:: Task ::
Among the lines of the material, copy those that hold the string "Open".

:: Source information ::
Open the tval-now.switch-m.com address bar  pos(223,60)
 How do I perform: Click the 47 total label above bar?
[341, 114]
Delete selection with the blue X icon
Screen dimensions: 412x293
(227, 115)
==
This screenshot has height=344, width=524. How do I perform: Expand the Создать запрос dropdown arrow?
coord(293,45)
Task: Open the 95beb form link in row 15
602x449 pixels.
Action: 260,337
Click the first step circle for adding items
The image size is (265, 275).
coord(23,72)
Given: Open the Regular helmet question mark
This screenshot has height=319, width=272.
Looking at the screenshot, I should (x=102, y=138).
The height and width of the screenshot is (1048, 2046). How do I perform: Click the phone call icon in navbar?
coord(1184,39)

:: Task solution ::
Open the tval-now.switch-m.com address bar  pos(223,60)
Task: Open the 95beb form link in row 15
Given: Open the Regular helmet question mark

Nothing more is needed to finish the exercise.